Low-distortion Audio-range Oscillator

While I was looking around for the buffer, I was wonder what they use in a HP 3325A function gen (03325-66514, A14 output amplifier assy), as it is spec'd for flatness,level, freq. response testing of the HP 11715A and a HP 8901A that I own. I have no idea of the THD performance of that particular design, but I was intrigued by it none the less, will try to sim that design and see how it performs.

Generally speaking, anything that is optimized for MHz bandwidth is (very) poor for audio frequency distortion performance (and often also noise). A brief look at the schematic suggested that it is a one-stage (folded cascode) opamp; without special techniques, this gives roughly -60 dB to -100 dB THD at full output. If you get around simulating it I'd be interested in your results.

I have checked the datasheet of the OP1-BP and the parameters are excellent. Wish I was able to measure such low distortions as Samuel. I finish at -130 dB even with notch filter.

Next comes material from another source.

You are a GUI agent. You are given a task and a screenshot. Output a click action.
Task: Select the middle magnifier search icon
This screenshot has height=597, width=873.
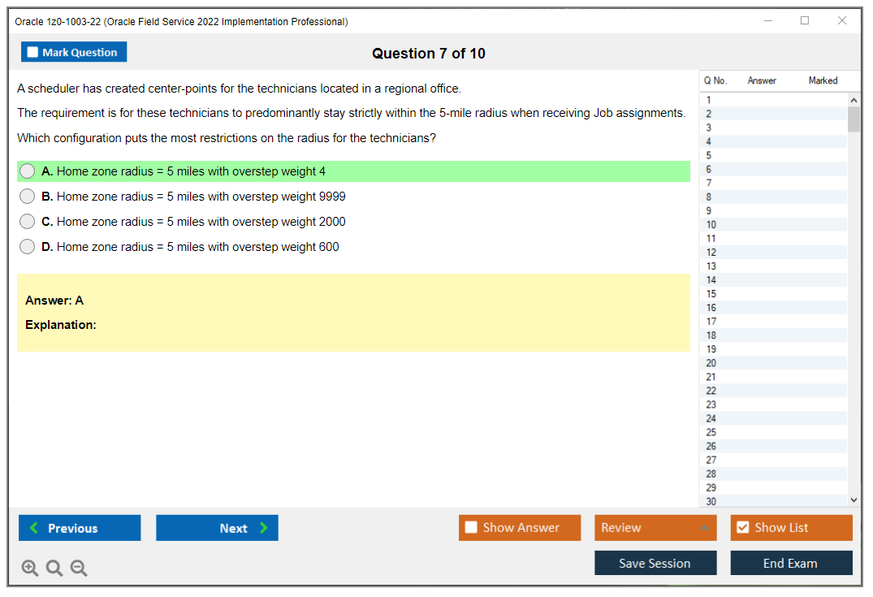click(x=54, y=568)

The datasheet measurements are done with the usual trick of operating the opamp at higher noise gain, then subtracting the noise gain for an input-referred figure. With the ~90 MHz GBW product you can operate it at 60 dB noise gain, so a -130 dB residual drops to -190 dB. The noise rises though, and this ultimately sets a practical limit.

Would you email schematic/parts so I could build one. Or better yet buy one or two all ready made from you? BTW -- How is your osc coming along?

This is a commercial design so of course I can't release most details about the construction. Also you probably don't want to hand-solder a few dozend fine-pitch transistors... But of course you can buy finished amplifiers.

It's not spec'ed for distortion below 600 ohms but it beats developing one my own. There's other things I'd rather be doing and spending on the cost of developing.

What's the cost on these Samuel?

If you forward me the specific operating conditions (output voltage into output load) you're interested in I might be able to do a few specific measurements.

For pricing please contact us through Contact | Weiss Engineering Ltd..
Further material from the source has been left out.